>>>
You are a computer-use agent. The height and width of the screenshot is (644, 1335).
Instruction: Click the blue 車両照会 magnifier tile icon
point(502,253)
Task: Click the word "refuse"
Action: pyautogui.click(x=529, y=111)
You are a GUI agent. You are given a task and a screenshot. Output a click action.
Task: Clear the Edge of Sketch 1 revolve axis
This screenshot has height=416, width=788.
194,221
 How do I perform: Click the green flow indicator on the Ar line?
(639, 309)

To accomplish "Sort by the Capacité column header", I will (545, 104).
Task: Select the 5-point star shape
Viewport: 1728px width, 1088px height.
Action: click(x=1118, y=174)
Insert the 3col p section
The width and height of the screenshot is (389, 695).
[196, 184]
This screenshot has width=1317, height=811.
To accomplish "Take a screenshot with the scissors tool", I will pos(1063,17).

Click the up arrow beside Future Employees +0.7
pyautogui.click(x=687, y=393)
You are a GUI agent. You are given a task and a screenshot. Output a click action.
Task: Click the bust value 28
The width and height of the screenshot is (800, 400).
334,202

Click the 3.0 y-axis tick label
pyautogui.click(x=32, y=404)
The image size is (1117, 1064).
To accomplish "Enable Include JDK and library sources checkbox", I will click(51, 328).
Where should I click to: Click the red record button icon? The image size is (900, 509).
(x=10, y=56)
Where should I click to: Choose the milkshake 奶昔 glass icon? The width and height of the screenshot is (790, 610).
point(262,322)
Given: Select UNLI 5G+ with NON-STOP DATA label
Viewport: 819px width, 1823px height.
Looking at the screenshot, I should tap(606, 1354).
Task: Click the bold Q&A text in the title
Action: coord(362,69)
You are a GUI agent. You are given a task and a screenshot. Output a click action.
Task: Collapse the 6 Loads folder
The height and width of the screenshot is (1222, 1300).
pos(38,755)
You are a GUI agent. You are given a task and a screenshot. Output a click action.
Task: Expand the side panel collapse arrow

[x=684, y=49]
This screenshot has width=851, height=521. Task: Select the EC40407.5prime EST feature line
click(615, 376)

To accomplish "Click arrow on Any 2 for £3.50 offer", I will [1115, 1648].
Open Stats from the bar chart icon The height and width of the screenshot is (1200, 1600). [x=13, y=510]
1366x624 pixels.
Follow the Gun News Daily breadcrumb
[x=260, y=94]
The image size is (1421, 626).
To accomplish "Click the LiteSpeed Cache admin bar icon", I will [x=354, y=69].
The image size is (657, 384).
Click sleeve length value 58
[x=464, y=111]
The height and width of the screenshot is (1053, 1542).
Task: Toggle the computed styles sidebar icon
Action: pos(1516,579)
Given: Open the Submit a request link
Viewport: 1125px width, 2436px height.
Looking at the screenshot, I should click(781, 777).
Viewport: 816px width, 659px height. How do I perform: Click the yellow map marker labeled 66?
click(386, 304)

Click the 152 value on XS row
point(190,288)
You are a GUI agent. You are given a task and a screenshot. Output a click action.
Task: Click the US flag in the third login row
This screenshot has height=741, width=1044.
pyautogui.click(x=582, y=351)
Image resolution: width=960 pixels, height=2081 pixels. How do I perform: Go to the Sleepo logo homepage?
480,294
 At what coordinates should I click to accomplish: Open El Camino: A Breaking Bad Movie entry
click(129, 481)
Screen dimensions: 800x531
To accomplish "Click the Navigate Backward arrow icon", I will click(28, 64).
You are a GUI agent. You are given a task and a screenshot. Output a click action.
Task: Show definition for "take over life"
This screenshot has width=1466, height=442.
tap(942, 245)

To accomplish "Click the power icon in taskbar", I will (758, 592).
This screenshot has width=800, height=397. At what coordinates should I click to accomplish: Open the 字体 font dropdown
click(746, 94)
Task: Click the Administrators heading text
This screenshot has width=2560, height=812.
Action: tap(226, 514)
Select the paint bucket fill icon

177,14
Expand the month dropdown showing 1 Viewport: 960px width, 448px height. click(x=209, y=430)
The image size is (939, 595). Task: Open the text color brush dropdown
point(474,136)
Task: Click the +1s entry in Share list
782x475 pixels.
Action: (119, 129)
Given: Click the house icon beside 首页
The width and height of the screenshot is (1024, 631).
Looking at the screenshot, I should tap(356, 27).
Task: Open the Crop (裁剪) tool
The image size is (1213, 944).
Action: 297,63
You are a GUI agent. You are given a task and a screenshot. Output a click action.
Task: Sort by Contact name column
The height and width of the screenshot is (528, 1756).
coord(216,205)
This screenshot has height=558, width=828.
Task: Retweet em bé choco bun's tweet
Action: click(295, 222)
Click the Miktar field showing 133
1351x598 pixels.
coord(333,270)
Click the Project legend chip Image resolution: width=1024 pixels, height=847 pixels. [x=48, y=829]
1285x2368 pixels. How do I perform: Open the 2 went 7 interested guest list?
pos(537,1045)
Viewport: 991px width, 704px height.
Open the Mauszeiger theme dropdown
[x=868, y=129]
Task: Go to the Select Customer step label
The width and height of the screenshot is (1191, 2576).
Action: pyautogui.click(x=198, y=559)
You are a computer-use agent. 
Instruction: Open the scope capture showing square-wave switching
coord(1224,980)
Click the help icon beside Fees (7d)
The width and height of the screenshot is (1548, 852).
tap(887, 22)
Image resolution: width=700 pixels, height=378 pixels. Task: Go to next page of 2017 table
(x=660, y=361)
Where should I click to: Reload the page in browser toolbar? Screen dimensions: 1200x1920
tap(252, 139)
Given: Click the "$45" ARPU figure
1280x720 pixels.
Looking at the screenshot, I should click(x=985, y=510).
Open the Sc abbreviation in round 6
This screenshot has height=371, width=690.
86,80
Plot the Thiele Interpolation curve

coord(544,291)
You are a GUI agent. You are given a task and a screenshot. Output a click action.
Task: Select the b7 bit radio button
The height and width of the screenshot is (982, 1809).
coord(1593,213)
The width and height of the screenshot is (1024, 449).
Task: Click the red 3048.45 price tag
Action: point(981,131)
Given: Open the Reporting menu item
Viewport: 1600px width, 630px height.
<<<
• _ABOUT THIS EXERCISE_
From the records above, copy each line where the word "computer" can be found.

• _RESULT BELOW_
You are a computer-use agent. The height and width of the screenshot is (644, 1335).
You are a computer-use agent. 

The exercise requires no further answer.